Hoy os quiero hablar de baloncesto. De cómo se vive en Lituania, y en especial en la ciudad de Kaunas, que vio crecer a uno de los mejores "centers" pasadores de la historia (si no el mejor), Avrydas Sabonis. Él mismo es ahora el presidente del club de la ciudad, el Zalgiris. El jueves jugaba contra el Valencia, partido al que llegaban después de haber logrado cuatro victorias en las cuatro primeras jornadas de la Euroliga, siendo el único invicto. El encuentro se disputaba en el Zalgirio Arena, un pabellón moderno con capacidad para unas 15.000 personas. Una cifra enorme si tenemos en cuenta que en Kaunas solo viven unas 300.000. Desde que me dirigía al pabellón se notaba que la ciudad cambiaba en algo básico como es el tráfico. De repente, había más coches de lo habitual por las carreteras, y todos dirigiéndose hacia el centro, hacia el pabellón, produciéndose largos atascos. Ya en los alrededores del Arena, alucina ver cómo todo el mundo viste de verde, algo que se corrobora dentro. Cuando vas al fútbol o al baloncesto en cualquier otra parte del mundo, cuesta ver a tanta gente vistiendo los colores del equipo. Me atrevería a decir que un 95% de los espectadores iba de verde, lo cual le daba una imagen espectacular al pabellón.

El compromiso y la estrecha relación (casi carnal) de la afición con el equipo se nota desde el primer momento. Se palpa una emoción de esas que solo se sienten el día del nacimiento de un hijo, de tu boda, de cuando un ser querido abandona un hospital... El Zalgiris es uno más en las familias de Kaunas, se le anima con la voz alzada sin temor a las consecuencias para la garganta desde el primer al último minuto, desde los rituales de palmas e himnos previos al pitido inicial. A los jugadores se les presenta con fuego, humo, show lumínico y un estruendoso griterío, como si estuviesen un peldaño por encima de lo que conocemos como humanidad. Hay algo. Se siento algo. Igual que cuando estuve en el Madison sentí que allí había algo distinto, la grandeza, el lujo, la exigencia. Pero en Nueva York esas sensaciones procedían del entorno meramente arquitectónico. En Kaunas las emociones las generaba el contexto ambiental, la gente. Esa gente que levantaba los brazos con cada triple, que entonaba el nombre de su equipo con un orgullo espartano. Cuando estuvieron ganando, pero también en el tercer cuarto, cuando encajaron un 12-30 en contra que puso las cosas muy difíciles.
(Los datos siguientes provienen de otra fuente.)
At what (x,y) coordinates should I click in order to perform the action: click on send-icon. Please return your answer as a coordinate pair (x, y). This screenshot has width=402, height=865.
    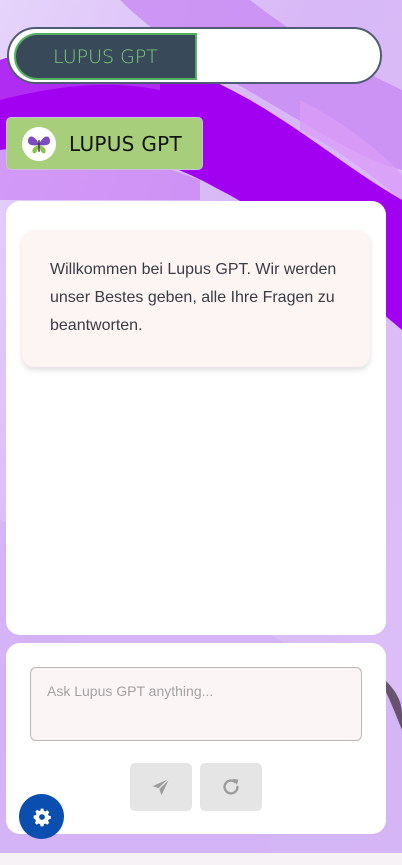
    Looking at the image, I should click on (161, 787).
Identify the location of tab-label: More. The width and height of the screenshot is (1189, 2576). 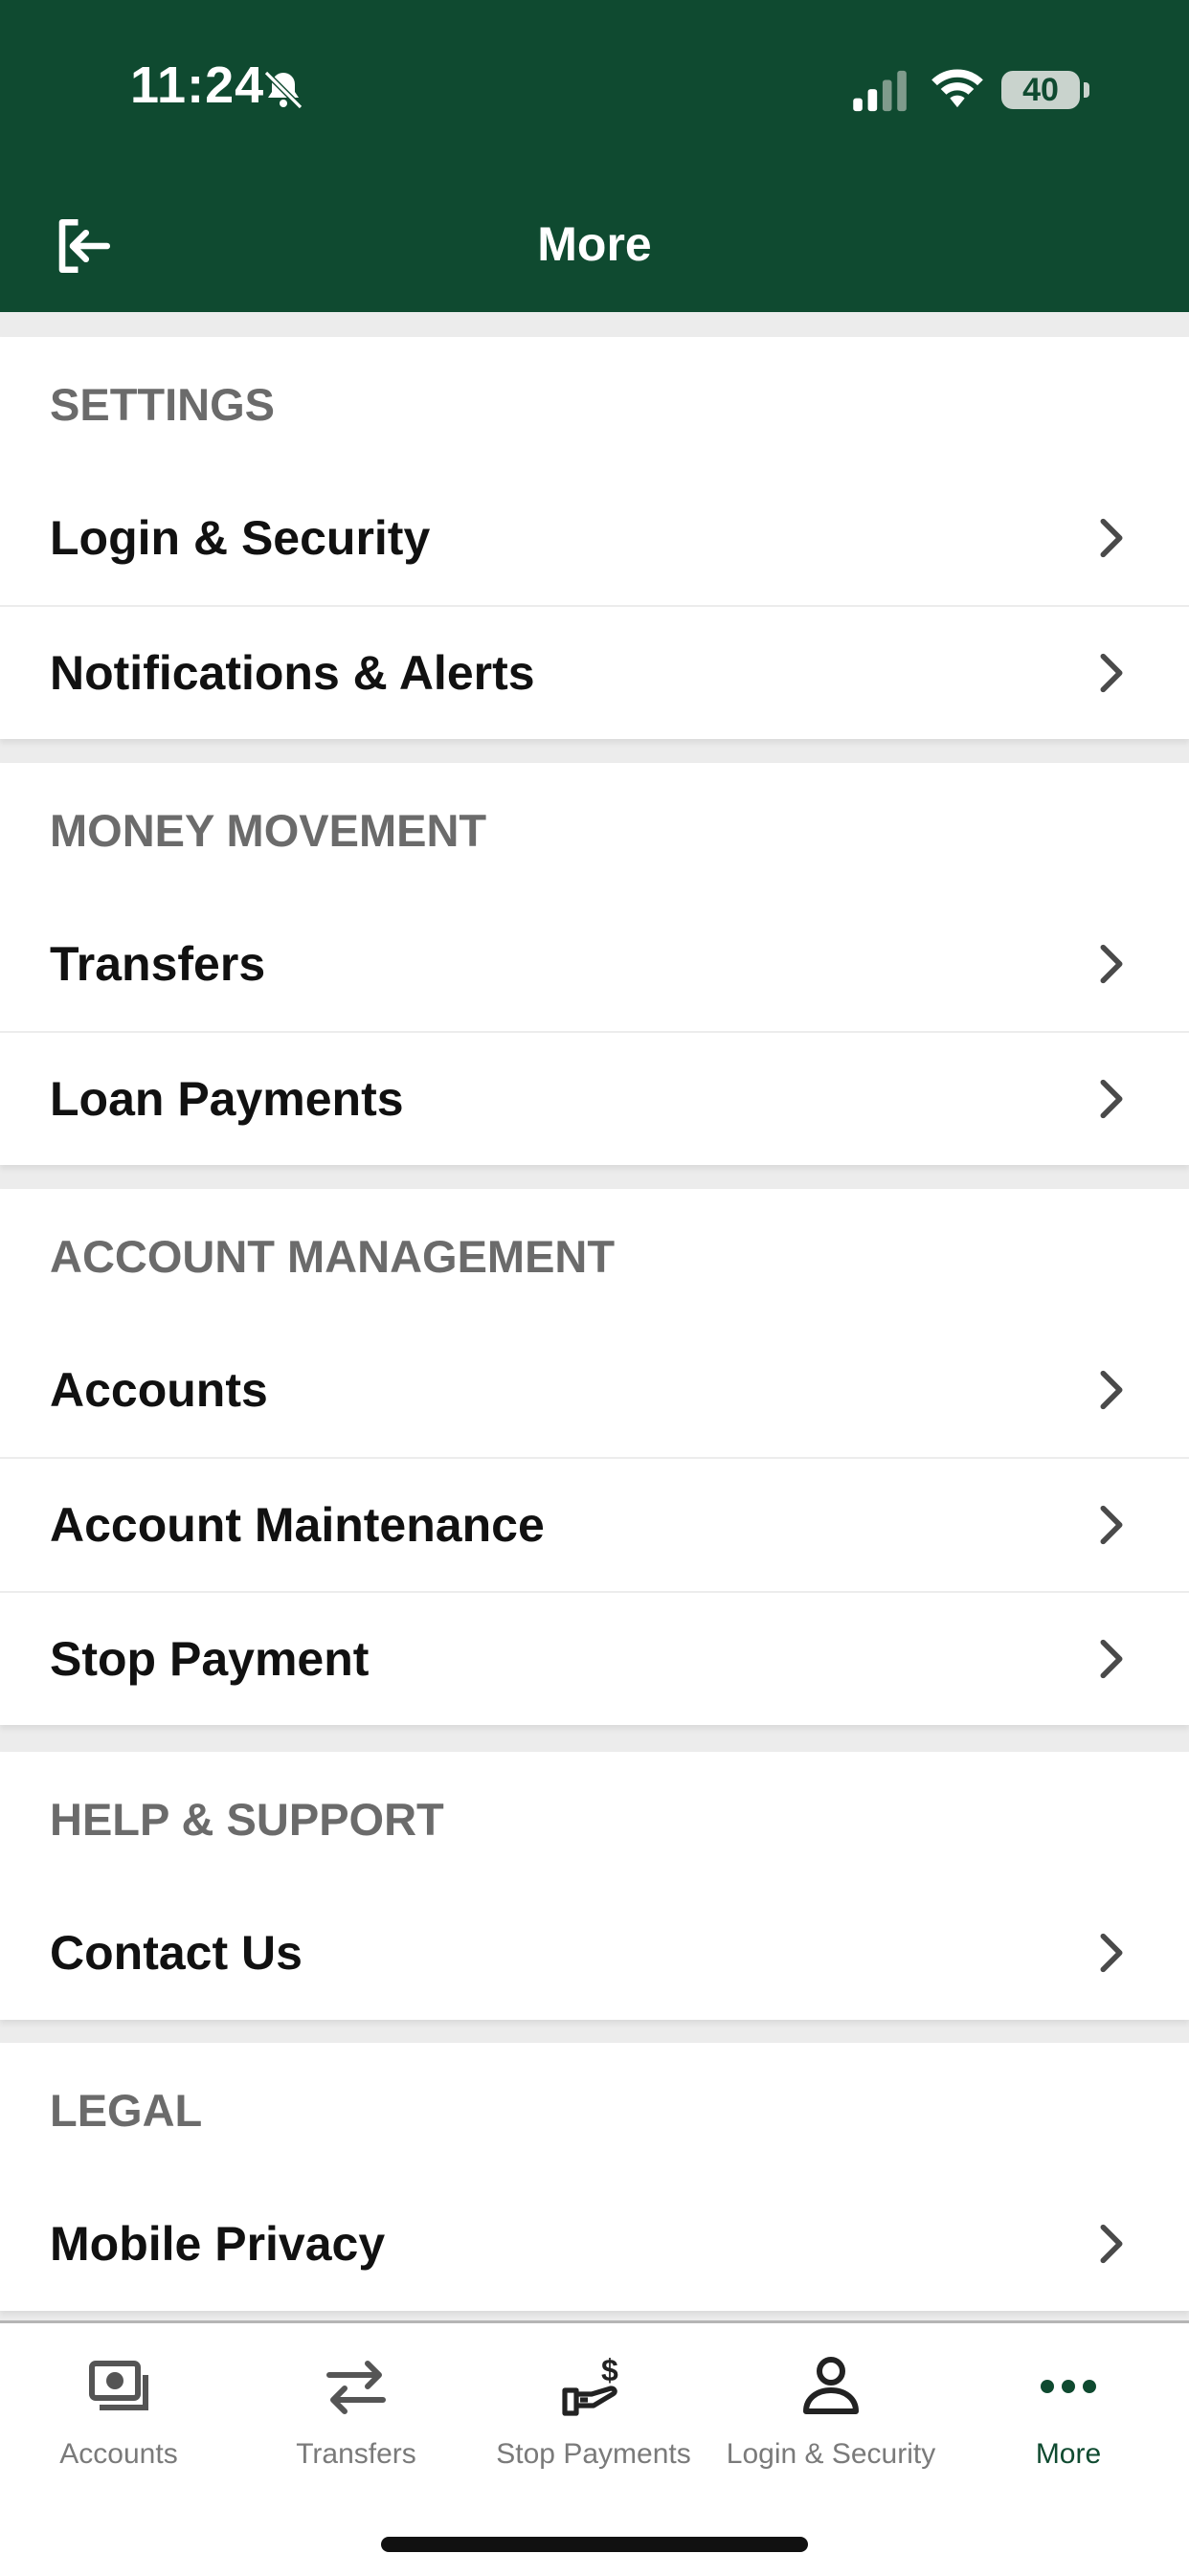
(1068, 2454).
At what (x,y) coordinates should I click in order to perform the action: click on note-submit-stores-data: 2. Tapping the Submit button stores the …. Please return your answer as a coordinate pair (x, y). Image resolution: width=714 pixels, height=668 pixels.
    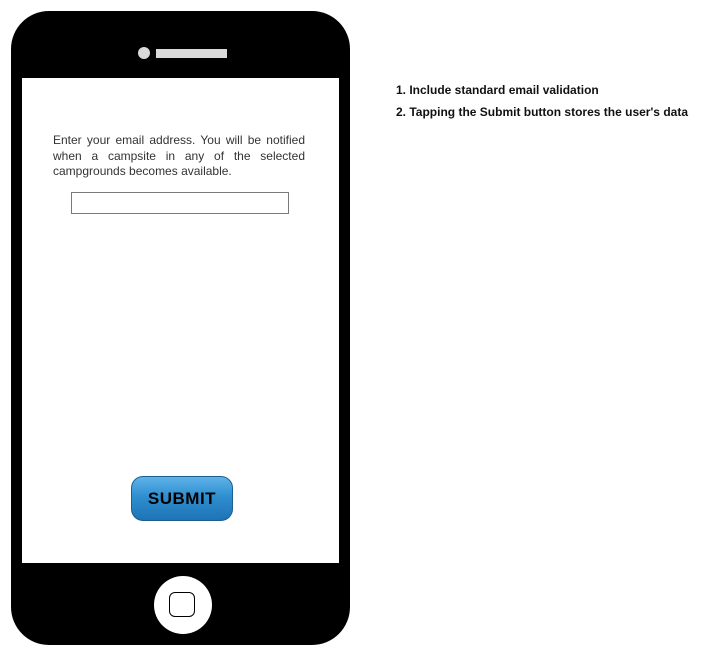
    Looking at the image, I should click on (542, 112).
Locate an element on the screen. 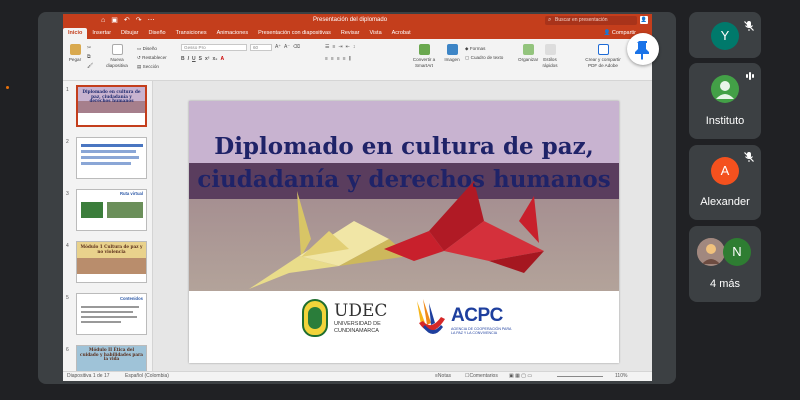  convert-smartart-label: Convertir a SmartArt is located at coordinates (424, 62).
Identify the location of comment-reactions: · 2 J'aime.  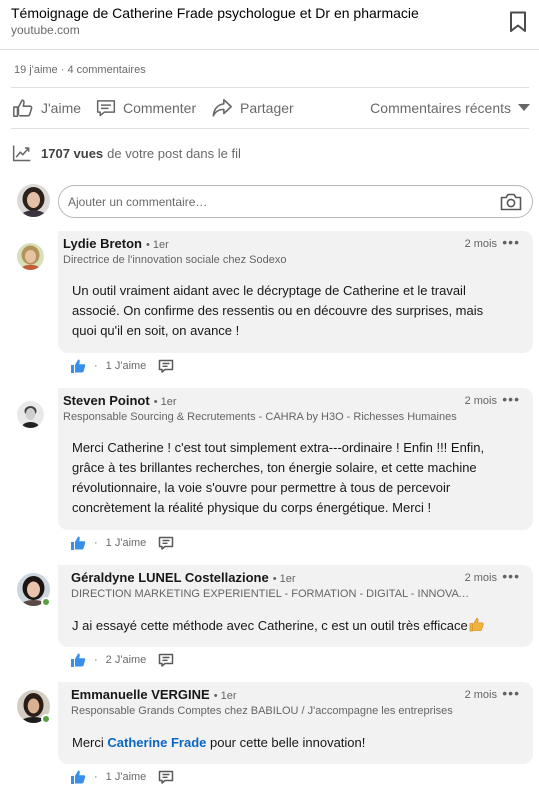
(122, 660).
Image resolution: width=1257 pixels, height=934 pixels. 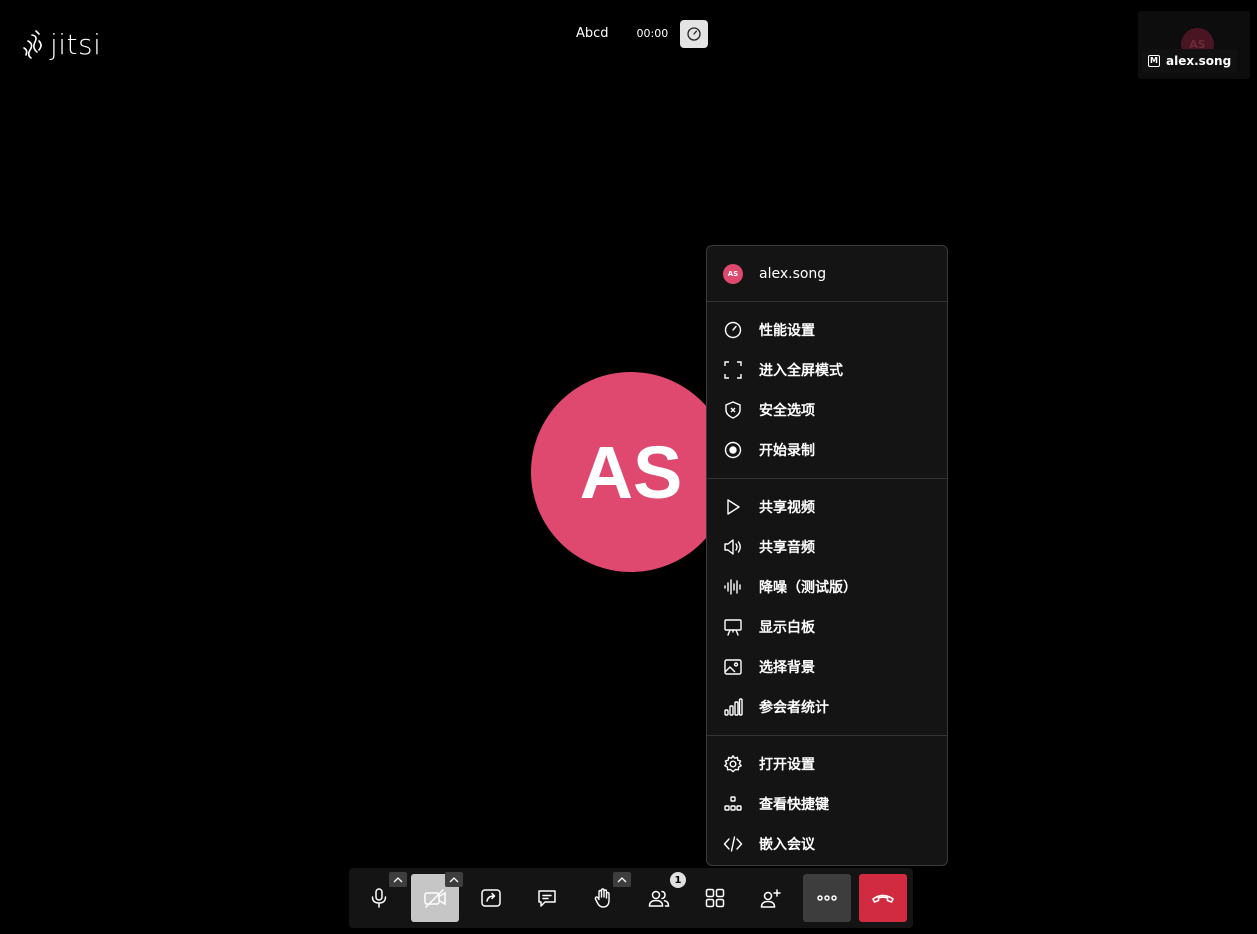 What do you see at coordinates (827, 547) in the screenshot?
I see `menu-item-share-audio: 共享音频` at bounding box center [827, 547].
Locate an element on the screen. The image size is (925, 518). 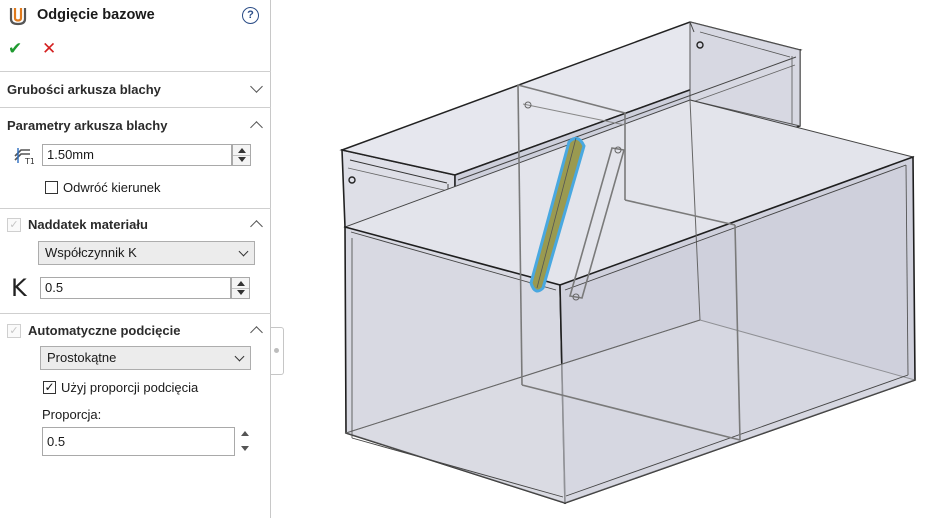
k-factor-input: 0.5 is located at coordinates (136, 288).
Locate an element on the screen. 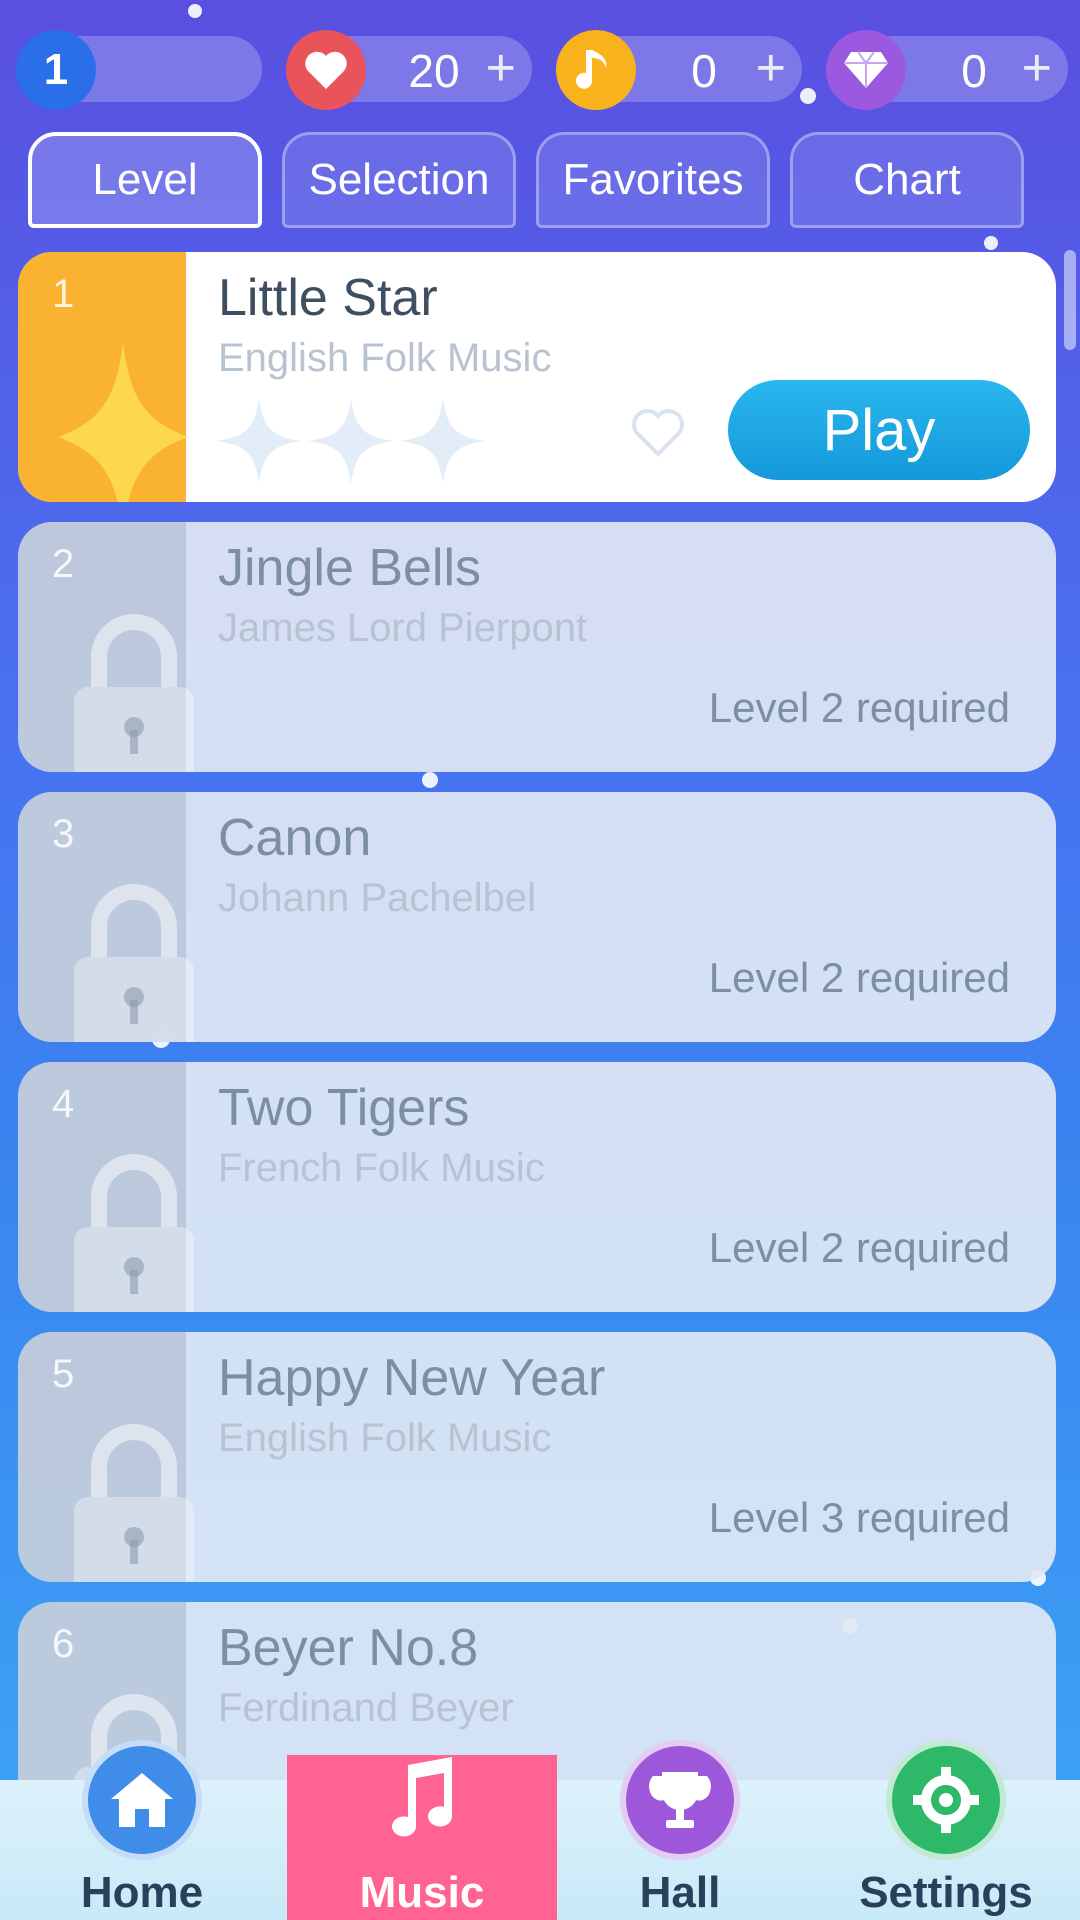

Aunque lo más impresionante llegó al final, cuando ya todo el mundo sabía que el partido estaba perdido. Entonces, todo el pabellón se puso de pie y empezó a aplaudir y a cantar para animar de su equipo como si el partido estuviese a punto de empezar. Es la derrota más bonita que he vivido en mi vida. Una derrota que pone los pelos de punta y hasta da ganas de volver a perder una y otra vez. Porque en la victoria es fácil animar, pero en la derrota es emocionante. Y así comprendí definitivamente lo que ya intuía, que el baloncesto en Lituania (especialmente en Kaunas) es literalmente una religión con su Dios Sabonis, y con su "hijo" que llegó tiempo después para redimir al club de sus pecados y hacerlo resucitar hasta una nueva final four de Euroliga. Estoy hablando de Sarunas Jasikevicius, que en Kaunas es venerado como Jesucristo. Sin exagerar. Puedo seguir escribiendo, intentando explicar lo que sentí durante el partido de anoche, intentando entender qué significa el baloncesto aquí. Pero lo cierto es que puedo tener la pluma, pero no los genes kaunásticos que son lo único que te proporcionan una comprensión completa de lo que es el basket en esta magnífica ciudad.